What does the term “bias-variance trade-off” refer to in machine learning?

The trade-off between model complexity and model performance
The trade-off between false positives and false negatives
The balance between a model's ability to fit training data and its ability to generalize to unseen data
The trade-off between precision and recall

The correct answer is C. The balance between a model’s ability to fit training data and its ability to generalize to unseen data.

In machine learning, the bias-variance trade-off is a fundamental concept that affects the performance of any machine learning model. It refers to the trade-off between the model’s ability to fit the training data (bias) and its ability to generalize to unseen data (variance).

A model with high bias will tend to overfit the training data, meaning that it will perform well on the training data but poorly on unseen data. A model with high variance will tend to underfit the training data, meaning that it will perform poorly on both the training data and unseen data.

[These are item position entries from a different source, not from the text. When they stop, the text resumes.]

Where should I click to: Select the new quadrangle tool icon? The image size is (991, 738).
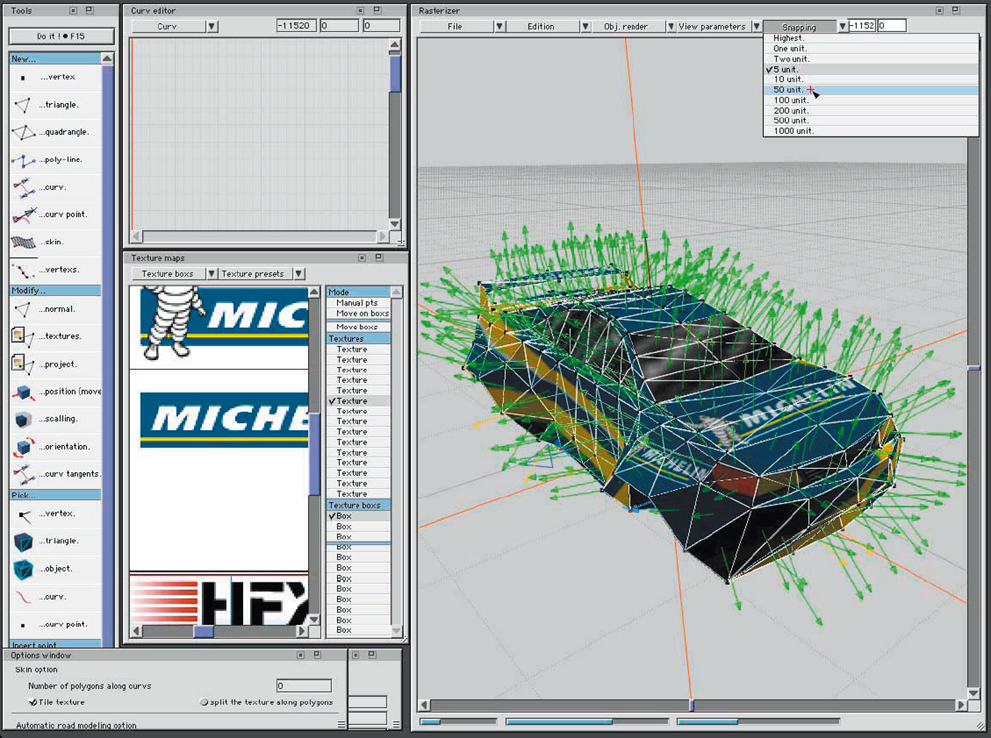[23, 132]
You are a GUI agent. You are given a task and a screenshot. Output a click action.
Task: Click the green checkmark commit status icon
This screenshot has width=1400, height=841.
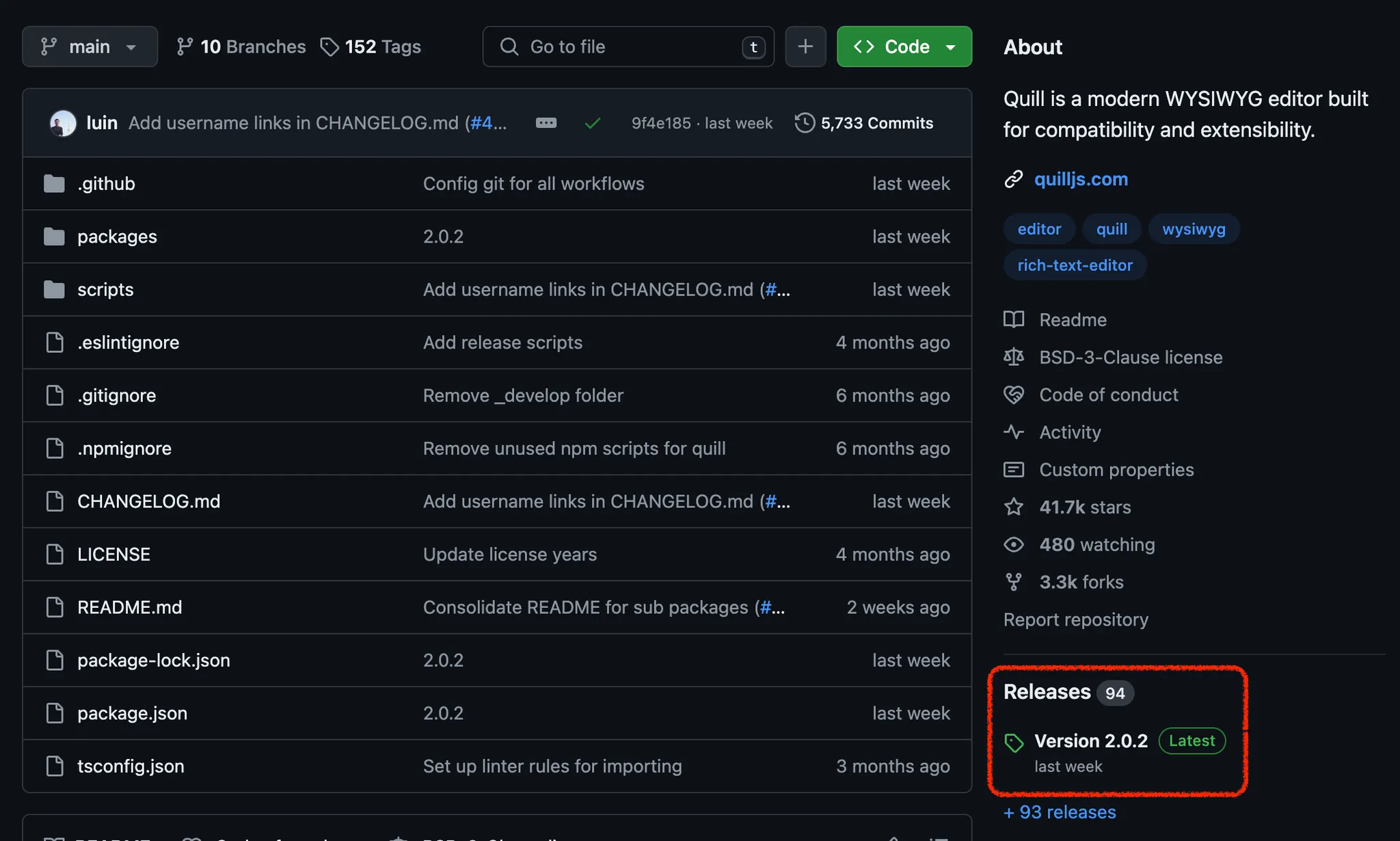pyautogui.click(x=593, y=123)
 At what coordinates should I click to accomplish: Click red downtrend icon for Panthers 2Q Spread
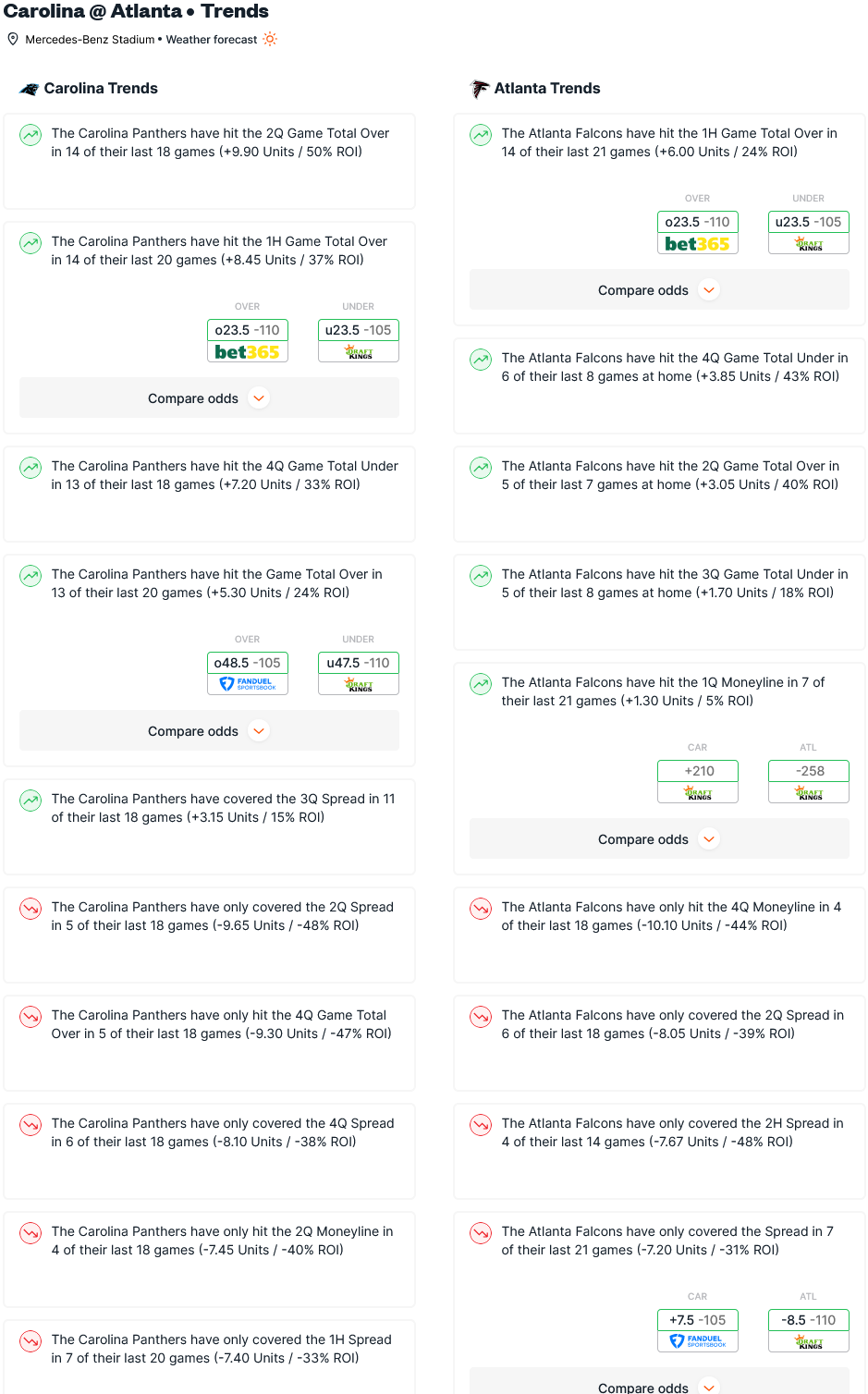coord(31,909)
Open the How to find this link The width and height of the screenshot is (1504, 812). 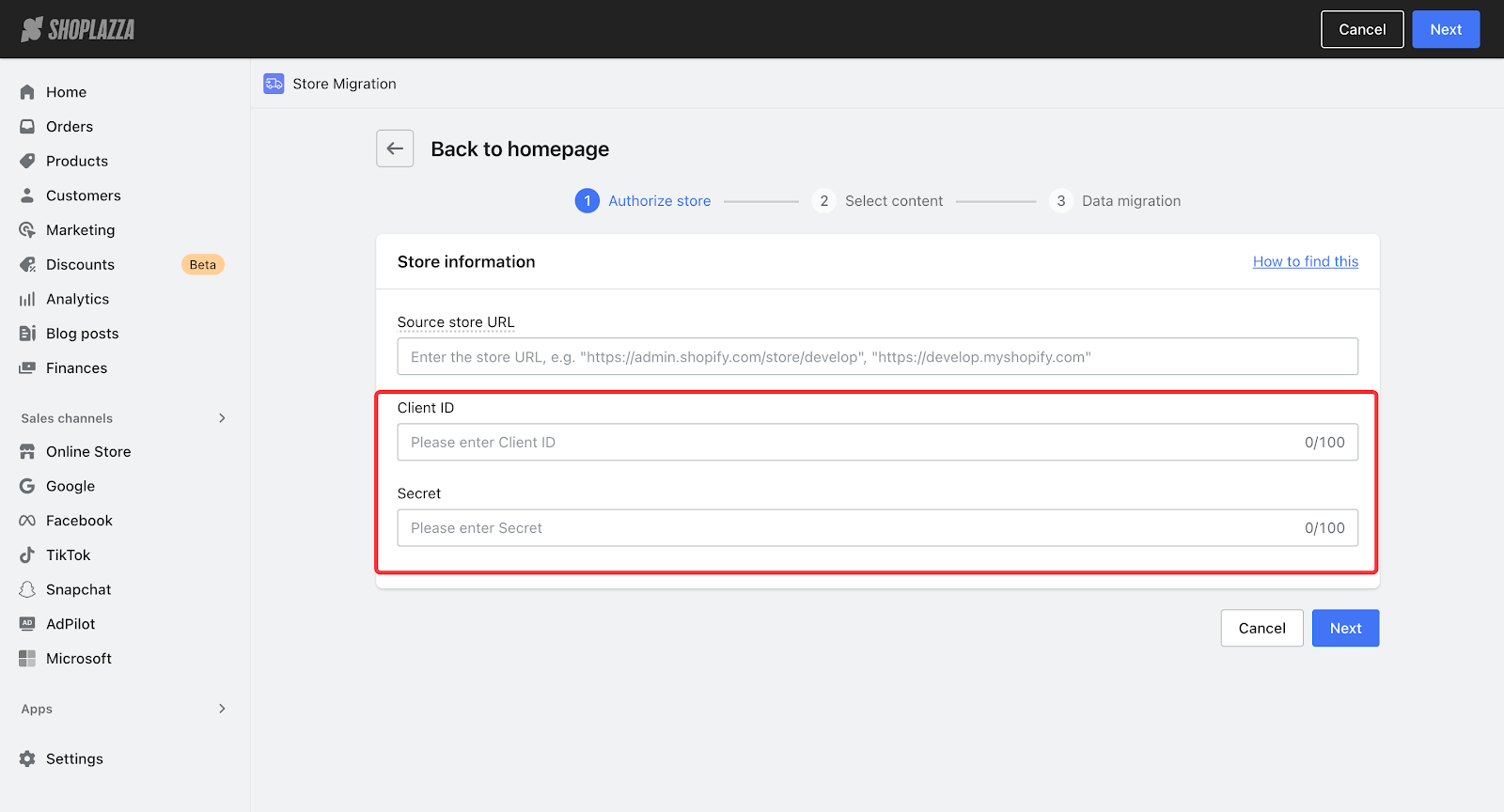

The goal of machine learning is to find a model that minimizes both bias and variance. This is a difficult task, and there is no single model that will always perform the best. The best model for a given task will depend on the specific data and the desired performance metrics.

Here is a more detailed explanation of each option:

  • Option A: The trade-off between model complexity and model performance. This is not the same as the bias-variance trade-off. Model complexity refers to the number of parameters in a model. A more complex model will generally have a better fit to the training data, but it may also be more prone to overfitting. The goal is to find a model that is complex enough to capture the underlying patterns in the data, but not so complex that it overfits the training data.
  • Option B: The trade-off between false positives and false negatives. This is a different trade-off that is relevant to classification problems. A false positive is an instance that is classified as positive when it is actually negative. A false negative is an instance that is classified as negative when it is actually positive. The goal of classification is to minimize both false positives and false negatives.
  • Option D: The trade-off between precision and recall. This is another trade-off that is relevant to classification problems. Precision is the fraction of positive instances that are correctly classified. Recall is the fraction of all positive instances that are correctly classified. The goal of classification is to maximize both precision and recall.

I hope this explanation is helpful. Please let me know if you have any other questions.